Set problem:
Please rewrite the records below with "Screen dimensions" swapped for "Screen size" and everything else left unchanged.
-- START Records for the exercise --
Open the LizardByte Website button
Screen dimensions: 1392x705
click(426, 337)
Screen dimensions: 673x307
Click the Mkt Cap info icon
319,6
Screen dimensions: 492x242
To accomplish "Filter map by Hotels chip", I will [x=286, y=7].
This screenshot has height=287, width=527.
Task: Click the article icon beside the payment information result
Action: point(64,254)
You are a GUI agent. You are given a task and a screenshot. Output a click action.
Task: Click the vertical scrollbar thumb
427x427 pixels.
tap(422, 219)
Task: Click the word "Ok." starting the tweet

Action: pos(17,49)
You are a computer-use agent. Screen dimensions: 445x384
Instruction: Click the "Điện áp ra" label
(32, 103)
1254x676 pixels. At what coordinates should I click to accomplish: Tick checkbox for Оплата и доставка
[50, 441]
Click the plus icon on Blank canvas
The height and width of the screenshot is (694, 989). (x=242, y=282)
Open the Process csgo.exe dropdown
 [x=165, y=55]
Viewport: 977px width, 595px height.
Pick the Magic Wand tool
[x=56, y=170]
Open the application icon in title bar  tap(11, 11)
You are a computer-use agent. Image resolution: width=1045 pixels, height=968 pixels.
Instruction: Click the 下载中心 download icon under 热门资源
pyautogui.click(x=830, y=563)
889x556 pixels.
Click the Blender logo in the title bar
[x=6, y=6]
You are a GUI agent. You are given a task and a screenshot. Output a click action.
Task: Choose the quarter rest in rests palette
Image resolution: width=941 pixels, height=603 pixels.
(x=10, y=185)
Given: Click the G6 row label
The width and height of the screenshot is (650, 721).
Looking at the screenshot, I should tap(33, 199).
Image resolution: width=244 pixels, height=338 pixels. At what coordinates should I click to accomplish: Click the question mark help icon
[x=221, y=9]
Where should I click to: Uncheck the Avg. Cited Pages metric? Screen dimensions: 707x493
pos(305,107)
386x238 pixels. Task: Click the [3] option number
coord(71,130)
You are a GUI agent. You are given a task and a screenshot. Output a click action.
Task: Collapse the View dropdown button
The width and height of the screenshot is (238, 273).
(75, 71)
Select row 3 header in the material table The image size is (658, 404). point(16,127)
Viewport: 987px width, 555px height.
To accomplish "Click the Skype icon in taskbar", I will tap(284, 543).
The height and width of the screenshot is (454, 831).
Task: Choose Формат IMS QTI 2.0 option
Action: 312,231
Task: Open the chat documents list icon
-- END Records for the exercise --
Answer to the task:
Open the LizardByte Website button
Screen size: 1392x705
click(426, 337)
Screen size: 673x307
Click the Mkt Cap info icon
319,6
Screen size: 492x242
To accomplish "Filter map by Hotels chip", I will [x=286, y=7].
This screenshot has height=287, width=527.
Task: Click the article icon beside the payment information result
Action: point(64,254)
You are a GUI agent. You are given a task and a screenshot. Output a click action.
Task: Click the vertical scrollbar thumb
427x427 pixels.
tap(422, 219)
Task: Click the word "Ok." starting the tweet

Action: pos(17,49)
You are a computer-use agent. Screen size: 445x384
Instruction: Click the "Điện áp ra" label
(32, 103)
1254x676 pixels. At what coordinates should I click to accomplish: Tick checkbox for Оплата и доставка
[50, 441]
Click the plus icon on Blank canvas
The height and width of the screenshot is (694, 989). (x=242, y=282)
Open the Process csgo.exe dropdown
 [x=165, y=55]
Viewport: 977px width, 595px height.
Pick the Magic Wand tool
[x=56, y=170]
Open the application icon in title bar  tap(11, 11)
You are a computer-use agent. Image resolution: width=1045 pixels, height=968 pixels.
Instruction: Click the 下载中心 download icon under 热门资源
pyautogui.click(x=830, y=563)
889x556 pixels.
Click the Blender logo in the title bar
[x=6, y=6]
You are a GUI agent. You are given a task and a screenshot. Output a click action.
Task: Choose the quarter rest in rests palette
Image resolution: width=941 pixels, height=603 pixels.
(x=10, y=185)
Given: Click the G6 row label
The width and height of the screenshot is (650, 721).
Looking at the screenshot, I should tap(33, 199).
Image resolution: width=244 pixels, height=338 pixels. At what coordinates should I click to accomplish: Click the question mark help icon
[x=221, y=9]
Where should I click to: Uncheck the Avg. Cited Pages metric? Screen size: 707x493
pos(305,107)
386x238 pixels. Task: Click the [3] option number
coord(71,130)
You are a GUI agent. You are given a task and a screenshot. Output a click action.
Task: Collapse the View dropdown button
The width and height of the screenshot is (238, 273).
(75, 71)
Select row 3 header in the material table The image size is (658, 404). point(16,127)
Viewport: 987px width, 555px height.
To accomplish "Click the Skype icon in taskbar", I will tap(284, 543).
The height and width of the screenshot is (454, 831).
Task: Choose Формат IMS QTI 2.0 option
Action: 312,231
Task: Open the chat documents list icon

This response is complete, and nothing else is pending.